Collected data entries
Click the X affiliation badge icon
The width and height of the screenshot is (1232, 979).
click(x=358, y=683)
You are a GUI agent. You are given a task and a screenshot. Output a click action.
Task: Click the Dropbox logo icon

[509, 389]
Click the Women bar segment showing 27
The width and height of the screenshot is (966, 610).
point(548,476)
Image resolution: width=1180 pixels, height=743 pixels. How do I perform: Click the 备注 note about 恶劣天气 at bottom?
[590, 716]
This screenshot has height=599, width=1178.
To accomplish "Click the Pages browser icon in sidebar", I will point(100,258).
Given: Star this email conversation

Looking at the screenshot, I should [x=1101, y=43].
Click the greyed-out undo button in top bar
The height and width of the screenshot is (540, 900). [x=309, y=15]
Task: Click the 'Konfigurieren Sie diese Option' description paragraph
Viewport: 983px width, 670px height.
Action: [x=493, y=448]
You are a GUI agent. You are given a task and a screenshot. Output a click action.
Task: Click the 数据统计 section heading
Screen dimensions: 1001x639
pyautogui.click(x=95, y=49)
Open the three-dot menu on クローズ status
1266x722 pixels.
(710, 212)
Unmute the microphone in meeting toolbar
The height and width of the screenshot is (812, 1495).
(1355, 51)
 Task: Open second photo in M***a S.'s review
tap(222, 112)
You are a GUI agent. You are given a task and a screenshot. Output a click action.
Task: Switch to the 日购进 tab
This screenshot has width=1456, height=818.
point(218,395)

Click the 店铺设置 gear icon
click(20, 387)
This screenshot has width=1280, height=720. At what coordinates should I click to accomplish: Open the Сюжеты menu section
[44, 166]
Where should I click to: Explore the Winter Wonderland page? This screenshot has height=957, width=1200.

[WHAT IS REQUIRED]:
The answer should be an exact copy of the lines from the first line of the data through the line with "Open the three-dot menu on クローズ status" and should contain nothing else.

[RESPONSE]:
Click the X affiliation badge icon
The width and height of the screenshot is (1232, 979).
click(x=358, y=683)
You are a GUI agent. You are given a task and a screenshot. Output a click action.
Task: Click the Dropbox logo icon

[509, 389]
Click the Women bar segment showing 27
The width and height of the screenshot is (966, 610).
point(548,476)
Image resolution: width=1180 pixels, height=743 pixels. How do I perform: Click the 备注 note about 恶劣天气 at bottom?
[590, 716]
This screenshot has height=599, width=1178.
To accomplish "Click the Pages browser icon in sidebar", I will point(100,258).
Given: Star this email conversation

Looking at the screenshot, I should [x=1101, y=43].
Click the greyed-out undo button in top bar
The height and width of the screenshot is (540, 900). [x=309, y=15]
Task: Click the 'Konfigurieren Sie diese Option' description paragraph
Viewport: 983px width, 670px height.
Action: [x=493, y=448]
You are a GUI agent. You are given a task and a screenshot. Output a click action.
Task: Click the 数据统计 section heading
Screen dimensions: 1001x639
pyautogui.click(x=95, y=49)
Open the three-dot menu on クローズ status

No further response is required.